昨年は日本にとっても世界にとっても大変な一年でしたが、個人的には転居もして新生活のスタートとなった年でした。今こうして新たに迎える年は、全ての人にとって良い年となるようにと祈るばかりです。

この一年が良い年になることを願うためにも、聴き初めにはやはり明るい曲を選びたいと思います。そこで、ワーグナーの楽劇「ニュルンベルクのマイスタージンガー」から第一幕への前奏曲を聴こうかと思います。ワーグナーのオペラは素晴らしいのですが、自分にとっては家で聴くには少々長過ぎます。そこで前奏曲など一部を抜き出して聴くと言う方法も有りますが、最近はそれも余りしません。よほど気が向いた時だけです。この作品も全曲は非常に長く感じられますが、前奏曲は10分前後の間に、勇壮で輝くばかりの喜びの気分が込められているので、気分転換にはうってつけです。

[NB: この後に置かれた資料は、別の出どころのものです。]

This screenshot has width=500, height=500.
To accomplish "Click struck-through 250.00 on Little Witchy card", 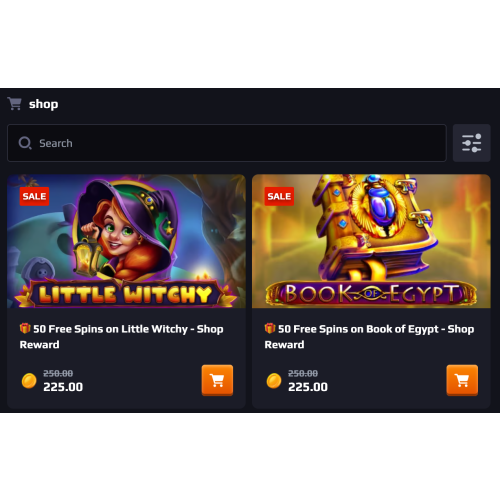I will point(58,373).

大学時代のことですが、母校が毎年入学式を日本武道館で行なうので、所属をしていたオーケストラは、この曲と校歌をそこで演奏をするのが役割でした。本当に祝典にピッタリの曲です。

さあ、2012年の第一幕への前奏曲ということで、家にある演奏を順に聴いてみることにします。

41uvmjpcql__sl500_aa300_ ウィルヘルム・フルトヴェングラー指揮ベルリン・フィル(1949年録音/audite盤) ベルリンのティタニア・パラストでのライブです。これまでグラモフォンから出ていましたが、新しいRIASボックス盤のほうが音質は向上しています。フルトヴェングラーのワーグナーはテンポが極端に揺れるので、造形やスケール感を損なう結果となって基本的に好みません(「トリスタン」のような例外は有りますが)。響きも濁っていて透明感が無いと思います。

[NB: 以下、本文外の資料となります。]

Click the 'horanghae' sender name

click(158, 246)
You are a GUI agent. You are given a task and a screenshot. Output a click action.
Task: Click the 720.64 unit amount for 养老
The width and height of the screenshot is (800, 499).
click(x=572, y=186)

Wagner_toscaniniアルトゥーロ・トスカニーニ指揮NBC響(1954年録音/Music&Arts盤) カーネギー・ホールで行なわれたワーグナー管弦楽曲集の実演ですが、れっきとしたステレオ録音です。残響の無いデッドな録音ですが、音質的には良好です。演奏は、さすがにトスカニーニ最晩年のために統率力を失いかけている印象ですが、ワーグナーとしてはむしろ凝縮し過ぎずに聴き易いです。テンポはやや速めです。演奏記録としての価値は非常に有ると思います。

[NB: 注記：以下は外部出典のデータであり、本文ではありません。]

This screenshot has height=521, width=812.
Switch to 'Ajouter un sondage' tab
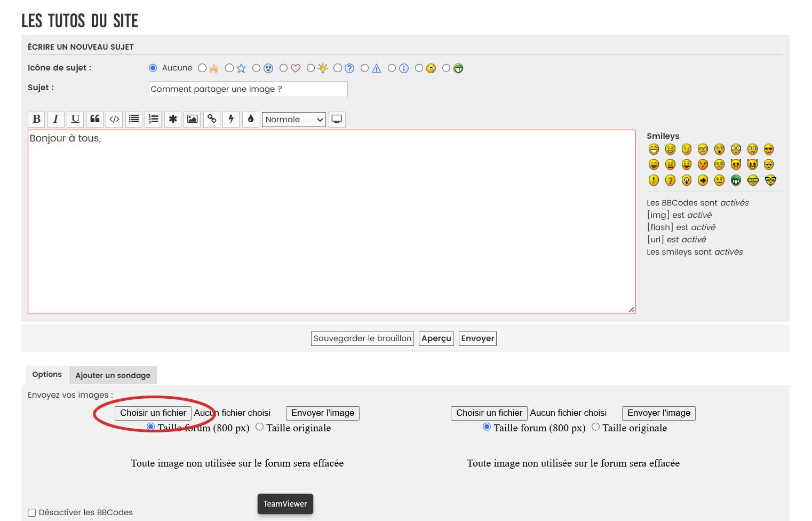[113, 375]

Cci00036b カール・シューリヒト指揮バイエルン放送響(1961年録音/Scribendum盤) 以前DENONからも出ていましたが、Scribendumボックス盤で聴いています。元々はコンサートホール・レーベルの録音ですが、リマスターの音質は明瞭です。やや速めのシューリヒト・スタイルですが、決して軽過ぎることは無く、ファンファーレ部分には充分な重みが有ります。中間部の歌い方も情熱的です。フルトヴェングラー、トスカニーニよりも僕は好みます。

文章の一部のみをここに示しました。